More than 40 students signed a letter featured in the ad that tells Abbott, “We are dying on your watch” and asks him “What will you do about it?” Politico reported.
The letter in the ad accuses Abbott of failing to do his job by offering opposition to “reasonable gun measures.”
{mosads}
“Instead, you’ve signed dangerous policies to force public colleges in Texas to allow guns on campus and make it legal to openly carry firearms in public,” the letter reads.
“You’ve continued to push the notion that guns everywhere for everyone make us safer,” the letter adds. “By that logic, shouldn’t we be among the safest states in the nation?”
The letter also questions past reported comments from Abbott about how gun violence happens because of “hearts without God.”
Student activists in Texas write open letter to Gov @GregAbbott_TX as full-page ad in Houston Chronicle:
“Do you think that the children who were shot in class this week died because they hadn’t prayed enough?”

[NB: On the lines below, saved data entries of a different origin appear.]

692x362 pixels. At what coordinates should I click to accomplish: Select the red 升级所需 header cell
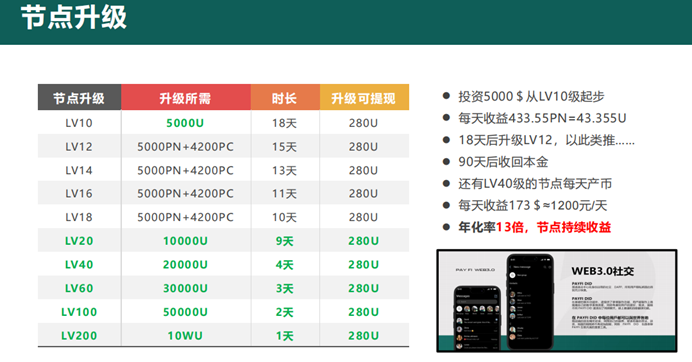pos(186,97)
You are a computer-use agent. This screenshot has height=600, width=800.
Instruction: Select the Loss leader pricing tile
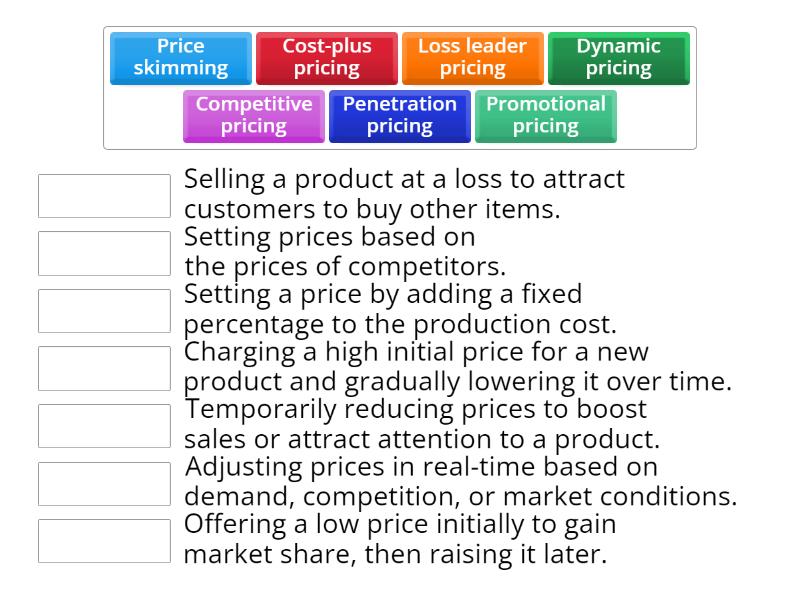470,57
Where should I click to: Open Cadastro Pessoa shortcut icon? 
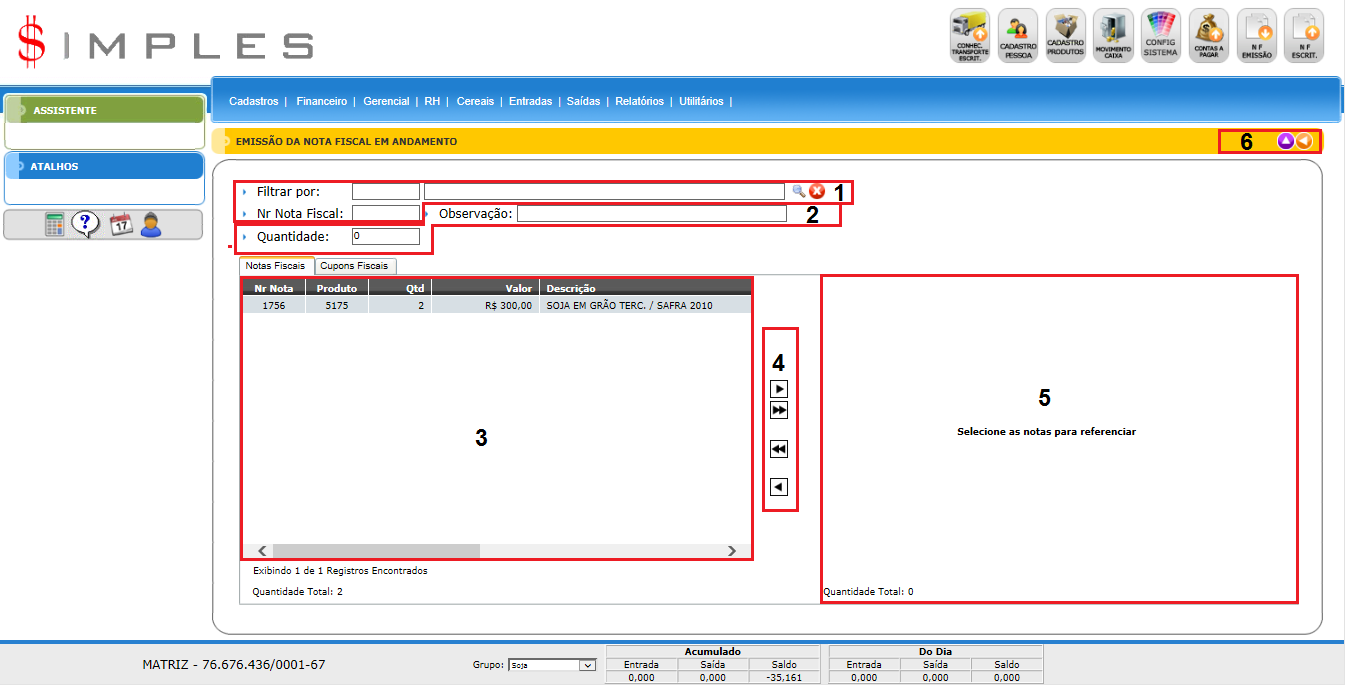(x=1017, y=35)
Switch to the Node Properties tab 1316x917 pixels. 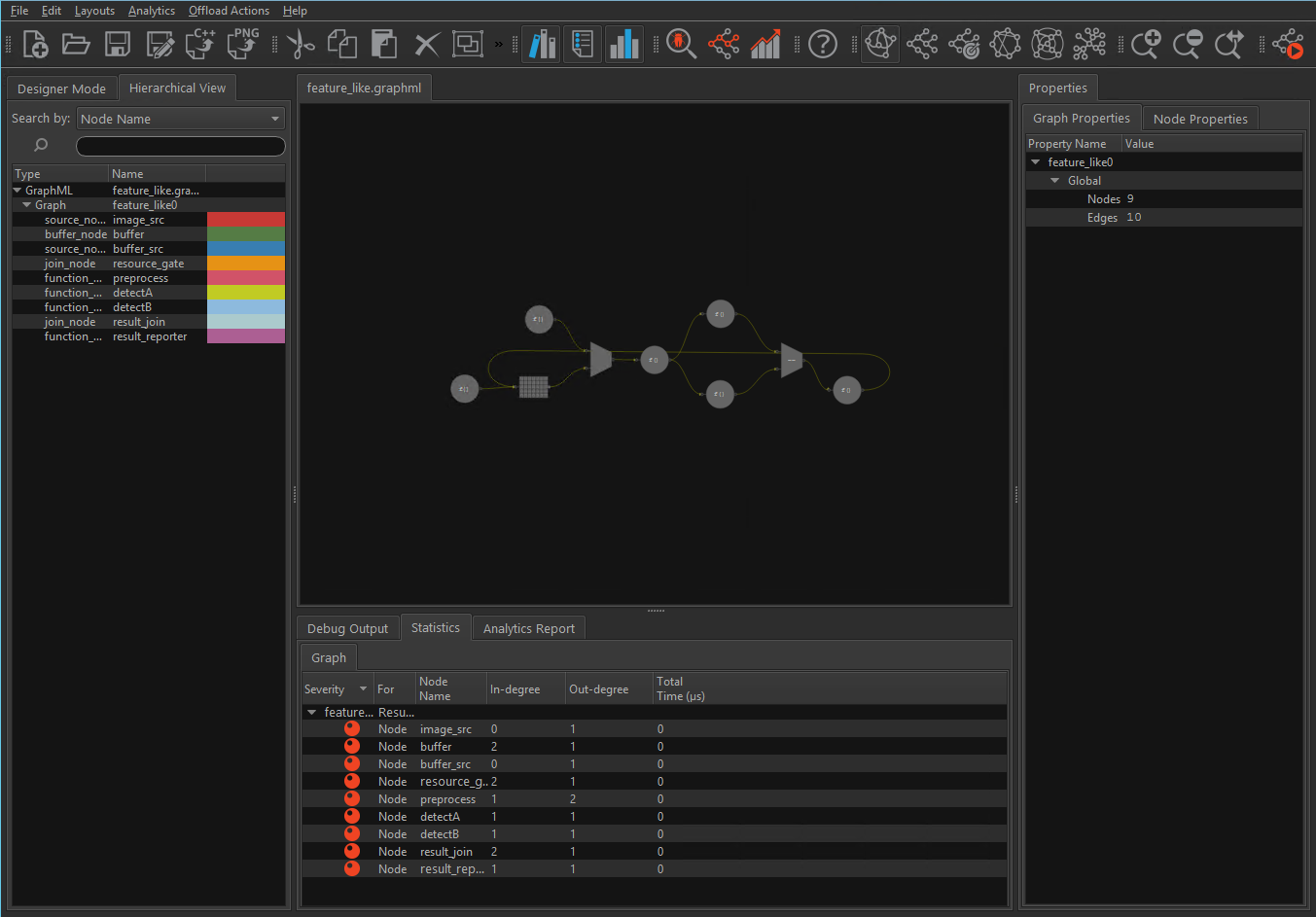[1199, 119]
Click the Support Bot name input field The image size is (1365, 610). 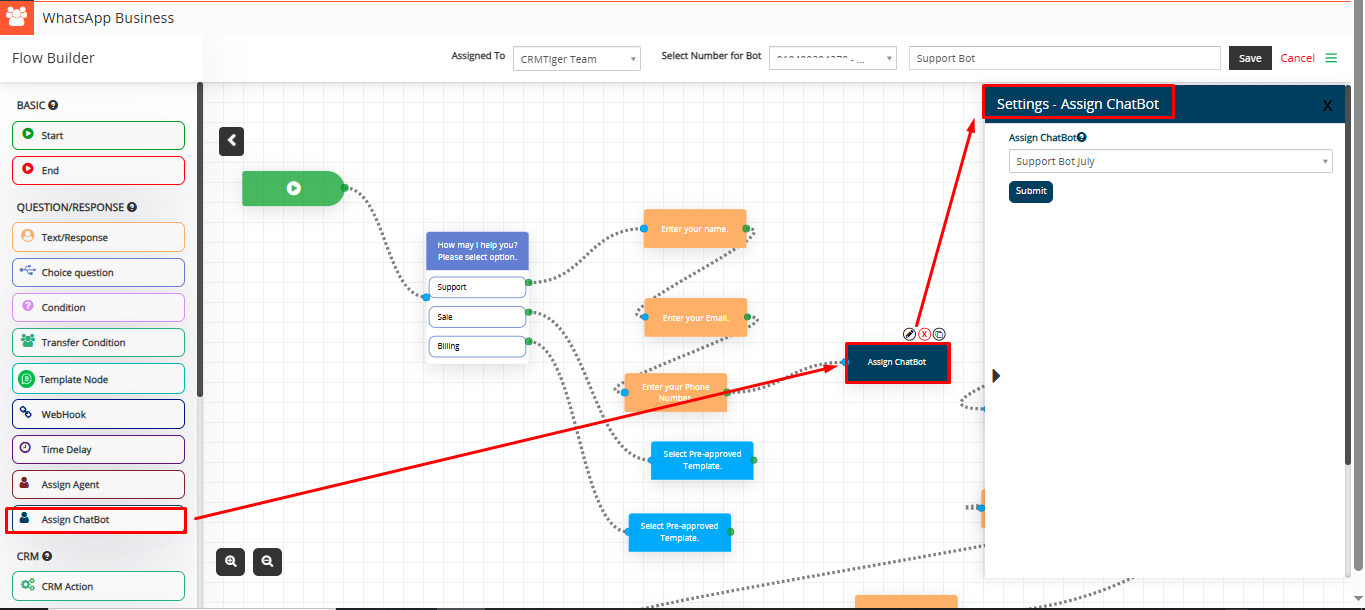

“We are dying on your watch. What will you do about it?” #txlege pic.twitter.com/94WBVYnVN6
— Kolten Parker (@KoltenParker) May 22, 2018
The newspaper ad comes just a few days after a shooter at a high school in Santa Fe, Texas, killed 10 people and injured a number of others.
Following the shooting, Abbott said he would be holding several roundtable discussions focused on gun safety.
The latest shooting comes about three months after a Parkland, Fla., school shooting that left 17 people dead and triggered a national movement for gun reform led by student survivors.